At the CIOR Summer Conference in Warsaw in August 2011, two new participants from the UK Military Stabilisation Support Group (MSSG) joined the CIMIC Committee. They were Lt Col Peter Carroll who is a reserve officer, and Maj Mike Whatley, a regular officer. 
MSSG is a regular unit of the British Army, with currently around 100 reserves; it specialises in providing Military Aide to Civil Effect (MACE). MSSG is a joint organisation and therefore has members from all three British military services: Navy, Army and Air Force. The Group deploys CIMIC and Stabilisation trained individuals and teams on operations from within its own organisation, and also trains individuals and groups from other UK military units, in preparation for deployment. In the past, the Group has deployed reserves and regulars in the Balkans, Iraq and currently in Afghanistan; and other theatres of operations. The CIMIC Committee was interested to hear about MSSG’s annual overseas exercise called Ex CIVIL BRIDGE (EX CB). 
EX CB has been running in its current format since 2002 in Nepal, Belize, Ghana, Uganda and this year it will be in Botswana. It is the Group’s annual overseas training exercise (OTX) for a detachment of approximately 30 troops, both reserves and regulars; with rank ranging from JNCO to Lt Col. Other organisations are also invited to attend eg. Media Ops, Psyops, Engineers, Medical and the civilian Stabilisation Unit.
MSSG has established that training in countries like those mentioned above, which suffer from a range of natural disasters like flooding, drought, hurricanes etc; provides a realistic platform to practice a wide range of CIMIC and Stabilisation related skills. This is particularly relevant to the Group’s expanded role in providing MACE and contributing to Stabilisation in countries like Afghanistan. The training is normally based on a review of the host country’s national and regional disaster plans. Although not experts in disaster management, the Group has established that all of the elements involved in disaster preparedness, response and management are similar to preparing for and the conduct of CIMIC and Stabilisation operations. 
The exercise can be conducted at different levels: government, district and community levels.
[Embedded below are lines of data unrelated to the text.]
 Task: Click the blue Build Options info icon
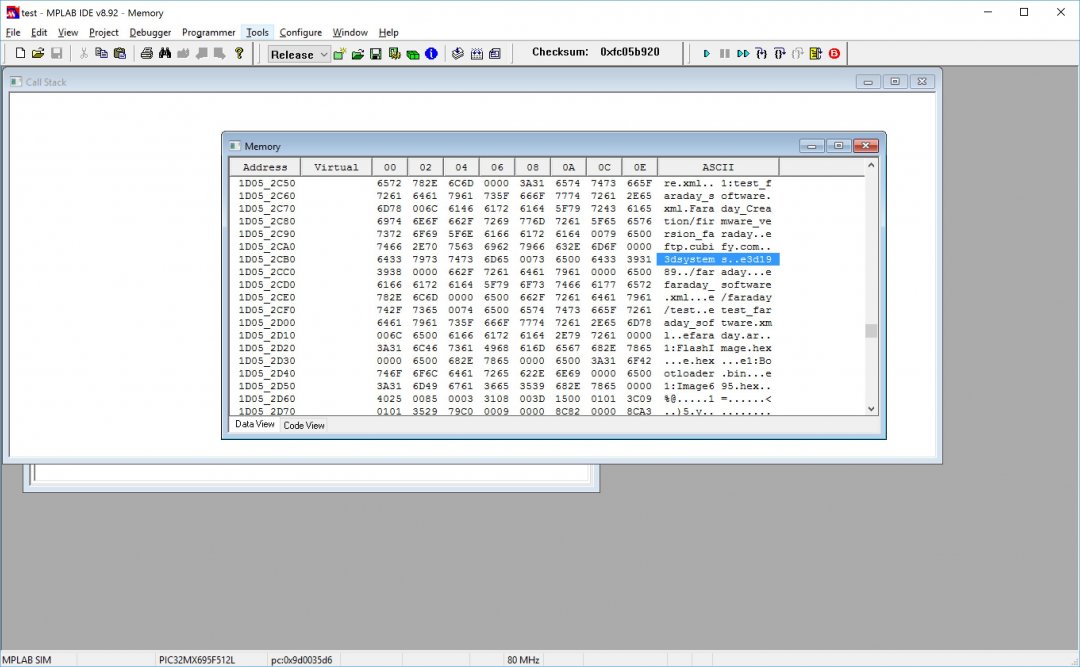click(x=431, y=54)
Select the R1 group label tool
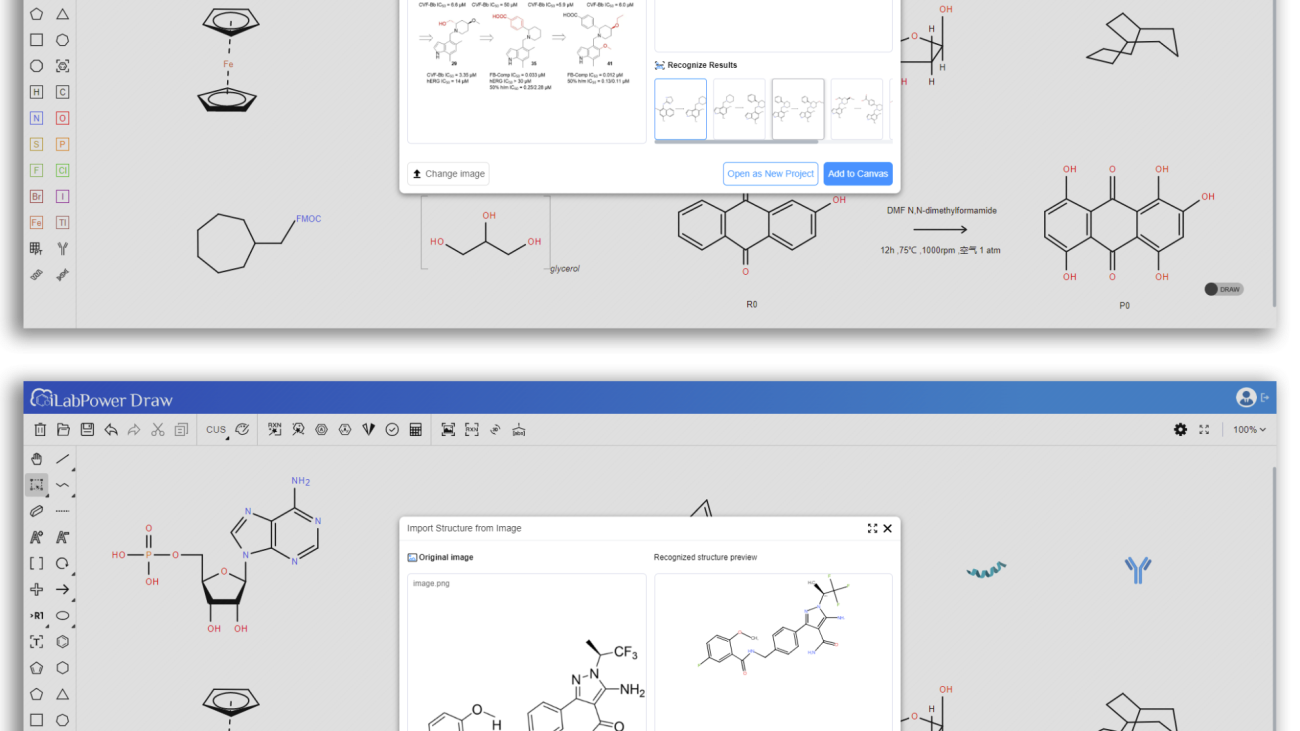 (x=36, y=616)

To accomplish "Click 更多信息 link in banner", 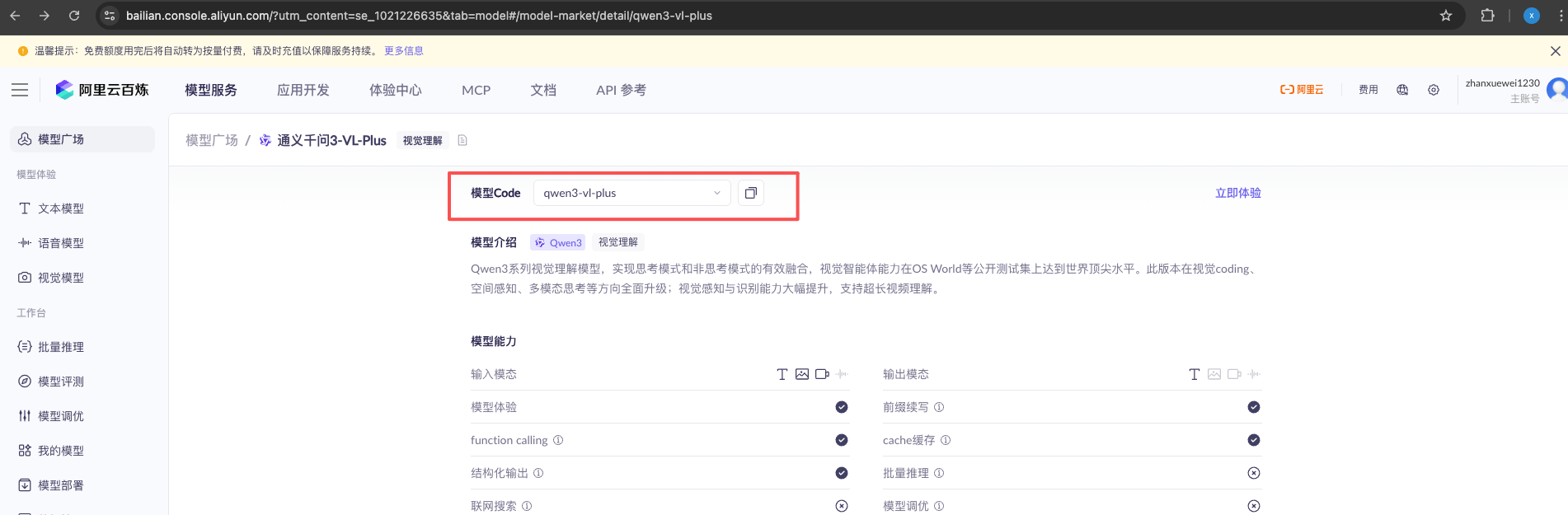I will coord(403,51).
Each level involves interface with key stakeholders ranging from UK organisations (British High Commission, Defence Adviser, Department for International Development), host nation government officials and the military, to district civil servants and community leaders; emergency services, IOs and NGOs and of course the civilian population. Many skills are practiced including: planning, liaison, managing complex meetings, infrastructure assessments, reporting, giving press interviews, expectation management etc, etc.

Figure 1: UK MSSG team with Ugandan Military attachment, meeting with Ugandan village officials.
The unique aspect of EX CB which has been progressively developed over the years is the delivery of “real” product to the host nation. For example; the facilitation of a disaster management workshop for several districts in Uganda; a region prone to drought and famine, amongst other natural disasters. Real product also included the facilitation of an inaugural planning meeting in Uganda’s capital city of Kampala, of a newly formed Uganda Government Flood Task Force. This task force specifically requested that the Group help them through the initial stages of planning for the response to an impending flood. The final “real” product from the exercise was a presentation and final report of the Groups’ key findings and recommendations in relation to the Government of Uganda’s disaster response capability, presented to the Government Minister and staff responsible for disaster management.